“We get wise by asking questions, and even if these are not answered, we get wise, for a well-packed question carries its answer on its back as a snail carries its shell.” ~ James Stephens

When I visit my neurologist, I always have a list of topics I want to discuss. A few times it’s been about a new MS drug on the market. And other times it’s something simple like an exercise I saw in a magazine. We’ve talked about various subjects but they all pertain to me getting better or at the least maintaining my current baseline.

The visit usually follows the same routine. He asks me what is new. I tell him. We discuss it. He answers all of my questions and makes suggestions.

Next, he puts me through a series of test that measure different abilities. Then he compares the new results to my previous results. Sometimes it involves x-rays and counting lesions but that’s usually only twice a year.

Lastly, he writes me prescriptions if needed.

Out of all of that, the only thing that makes me nervous is the contrasting of my recent test to past test. Those assessments put me on edge because they reveal if I’m improving or regressing.

It’s crazy how much more I am involved in my health decisions now than I was in the past. My previous neurologist gave me little information. And I asked very few questions of him. I just figured since he didn’t say anything that implied everything was ok. Also, a part of me was scared to ask questions. I always wondered if the MS was advancing but I was so frightened to ask. So my doctor’s appointments became monotonous. The visits were more like a casual chat with an old friend than an official meeting with someone who was supposed to be helping me improve my health.

Luckily, my current neurologist is the total opposite of my former doctor. My present neurologist always tells me the truth.
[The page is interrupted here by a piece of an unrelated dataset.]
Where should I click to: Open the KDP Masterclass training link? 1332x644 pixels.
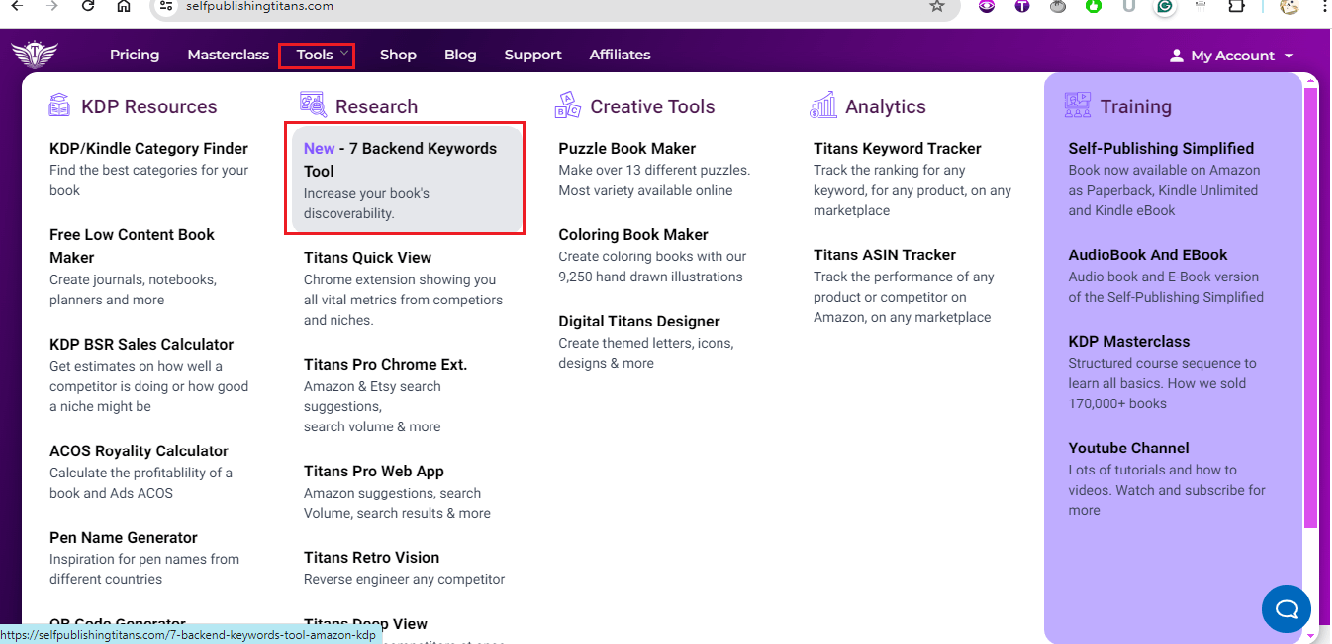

If he thinks I am getting worse, he lets me know. But it’s never in a harsh way. After he tells me, we always talk about it. Yes, sometimes I cry. And we work through that too. But the best thing is, with his lead, together we try to come up with solutions to stop any negative results from advancing.

I’m not going to lie; it hurts to hear when the disease is progressing in me. But I think knowing is better than not knowing. And it also allows me to be more proactive in managing symptoms and deficiencies. One of the main things I have learned over these years about living with MS is, never be too frightened to ask questions.